_WHAT YOU SHOULD DO_
In the data below, the copy begins at the line containing "Click the blue WebDriverWait constructor call" and runs through the last line; repeat those lines exactly, minus the pictures.

===== RECORDS FOR THIS EXERCISE

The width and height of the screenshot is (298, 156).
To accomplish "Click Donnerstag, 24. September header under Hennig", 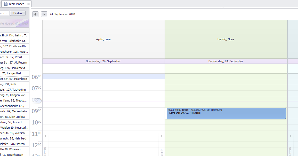I will pos(226,61).
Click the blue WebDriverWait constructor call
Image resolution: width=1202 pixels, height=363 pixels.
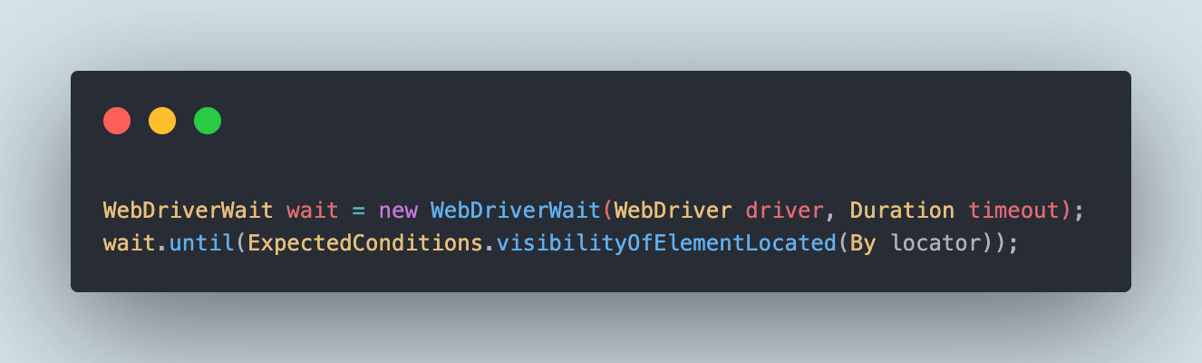(515, 211)
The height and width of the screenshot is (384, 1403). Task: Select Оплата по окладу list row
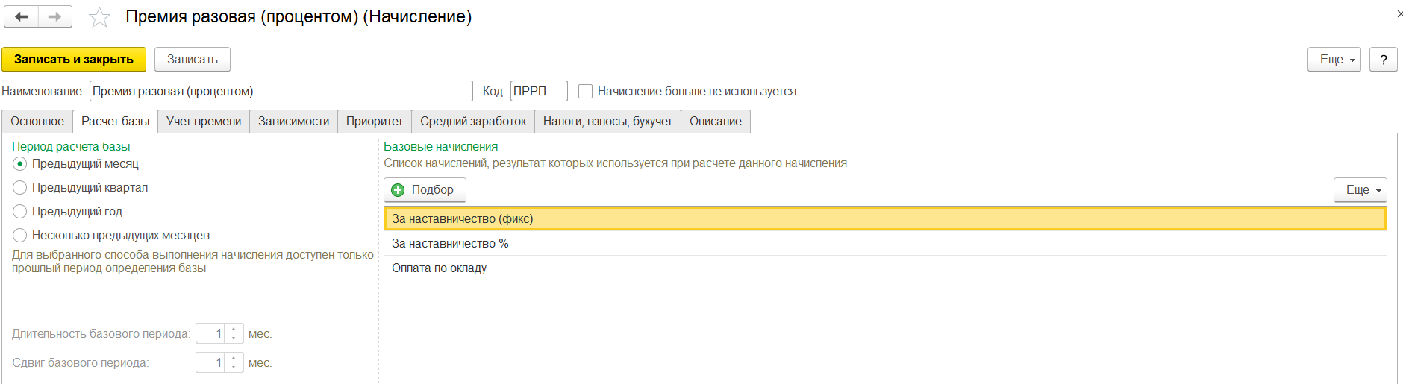tap(439, 268)
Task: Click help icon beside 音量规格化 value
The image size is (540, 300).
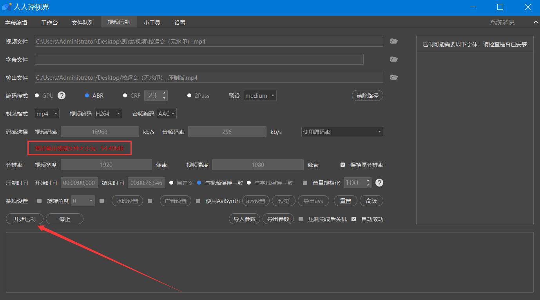Action: point(379,183)
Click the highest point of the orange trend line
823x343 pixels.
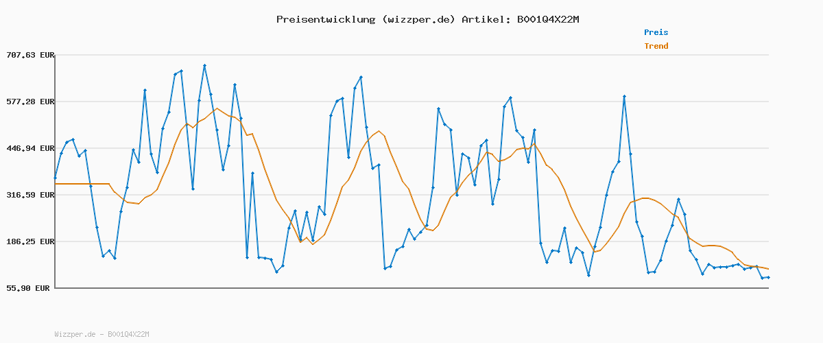click(x=217, y=108)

==========

_RESPONSE TO THE TASK_
Click the blue WebDriverWait constructor call
Image resolution: width=1202 pixels, height=363 pixels.
(515, 211)
The height and width of the screenshot is (384, 1403). Task: Select Оплата по окладу list row
tap(439, 268)
Task: Click help icon beside 音量规格化 value
The image size is (540, 300).
Action: point(379,183)
Click the highest point of the orange trend line
823x343 pixels.
click(x=217, y=108)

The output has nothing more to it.